▶ [Exercise] What you return must match the listing below exactly.

▶ [Material for this exercise]
☆ ☆ ☆ ☆ ☆

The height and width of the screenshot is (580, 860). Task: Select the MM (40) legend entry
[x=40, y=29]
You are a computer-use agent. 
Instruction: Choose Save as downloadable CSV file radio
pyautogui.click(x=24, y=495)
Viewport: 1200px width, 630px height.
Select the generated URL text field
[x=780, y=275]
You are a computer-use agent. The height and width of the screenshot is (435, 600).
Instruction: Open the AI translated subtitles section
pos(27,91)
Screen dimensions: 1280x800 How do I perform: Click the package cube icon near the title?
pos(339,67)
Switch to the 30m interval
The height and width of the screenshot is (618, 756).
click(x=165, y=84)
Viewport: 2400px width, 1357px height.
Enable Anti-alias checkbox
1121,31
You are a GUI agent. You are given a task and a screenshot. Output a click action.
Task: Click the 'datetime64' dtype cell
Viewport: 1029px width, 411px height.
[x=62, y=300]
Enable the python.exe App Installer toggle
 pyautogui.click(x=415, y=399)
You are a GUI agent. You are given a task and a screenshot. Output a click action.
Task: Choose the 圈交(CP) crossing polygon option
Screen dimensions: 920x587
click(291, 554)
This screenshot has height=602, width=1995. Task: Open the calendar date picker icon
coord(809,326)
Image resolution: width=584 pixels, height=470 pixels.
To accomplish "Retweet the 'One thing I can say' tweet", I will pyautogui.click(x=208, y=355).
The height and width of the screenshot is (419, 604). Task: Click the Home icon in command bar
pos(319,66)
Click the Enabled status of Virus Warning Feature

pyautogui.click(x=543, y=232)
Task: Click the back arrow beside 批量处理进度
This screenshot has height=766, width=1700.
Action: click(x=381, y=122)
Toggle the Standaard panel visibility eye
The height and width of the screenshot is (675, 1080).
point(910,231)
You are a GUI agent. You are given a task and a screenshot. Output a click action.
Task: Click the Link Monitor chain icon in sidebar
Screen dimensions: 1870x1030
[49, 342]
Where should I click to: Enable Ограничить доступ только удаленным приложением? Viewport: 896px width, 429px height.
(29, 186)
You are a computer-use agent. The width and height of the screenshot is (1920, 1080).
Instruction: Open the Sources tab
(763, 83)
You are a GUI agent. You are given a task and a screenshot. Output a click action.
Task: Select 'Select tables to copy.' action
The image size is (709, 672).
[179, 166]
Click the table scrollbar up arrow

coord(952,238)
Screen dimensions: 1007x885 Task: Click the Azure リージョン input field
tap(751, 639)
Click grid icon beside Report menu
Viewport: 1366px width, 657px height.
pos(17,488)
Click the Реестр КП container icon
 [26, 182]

☆ ☆ ☆ ☆ ☆

▶ [Solution]
The height and width of the screenshot is (580, 860). Task: Select the MM (40) legend entry
[x=40, y=29]
You are a computer-use agent. 
Instruction: Choose Save as downloadable CSV file radio
pyautogui.click(x=24, y=495)
Viewport: 1200px width, 630px height.
Select the generated URL text field
[x=780, y=275]
You are a computer-use agent. The height and width of the screenshot is (435, 600).
Instruction: Open the AI translated subtitles section
pos(27,91)
Screen dimensions: 1280x800 How do I perform: Click the package cube icon near the title?
pos(339,67)
Switch to the 30m interval
The height and width of the screenshot is (618, 756).
click(x=165, y=84)
Viewport: 2400px width, 1357px height.
Enable Anti-alias checkbox
1121,31
You are a GUI agent. You are given a task and a screenshot. Output a click action.
Task: Click the 'datetime64' dtype cell
Viewport: 1029px width, 411px height.
[x=62, y=300]
Enable the python.exe App Installer toggle
 pyautogui.click(x=415, y=399)
You are a GUI agent. You are given a task and a screenshot. Output a click action.
Task: Choose the 圈交(CP) crossing polygon option
Screen dimensions: 920x587
click(291, 554)
This screenshot has height=602, width=1995. Task: Open the calendar date picker icon
coord(809,326)
Image resolution: width=584 pixels, height=470 pixels.
To accomplish "Retweet the 'One thing I can say' tweet", I will pyautogui.click(x=208, y=355).
The height and width of the screenshot is (419, 604). Task: Click the Home icon in command bar
pos(319,66)
Click the Enabled status of Virus Warning Feature

pyautogui.click(x=543, y=232)
Task: Click the back arrow beside 批量处理进度
This screenshot has height=766, width=1700.
Action: click(x=381, y=122)
Toggle the Standaard panel visibility eye
The height and width of the screenshot is (675, 1080).
point(910,231)
You are a GUI agent. You are given a task and a screenshot. Output a click action.
Task: Click the Link Monitor chain icon in sidebar
Screen dimensions: 1870x1030
[49, 342]
Where should I click to: Enable Ограничить доступ только удаленным приложением? Viewport: 896px width, 429px height.
(29, 186)
You are a computer-use agent. The width and height of the screenshot is (1920, 1080).
Instruction: Open the Sources tab
(763, 83)
You are a GUI agent. You are given a task and a screenshot. Output a click action.
Task: Select 'Select tables to copy.' action
The image size is (709, 672).
[179, 166]
Click the table scrollbar up arrow

coord(952,238)
Screen dimensions: 1007x885 Task: Click the Azure リージョン input field
tap(751, 639)
Click grid icon beside Report menu
Viewport: 1366px width, 657px height.
pos(17,488)
Click the Реестр КП container icon
 [26, 182]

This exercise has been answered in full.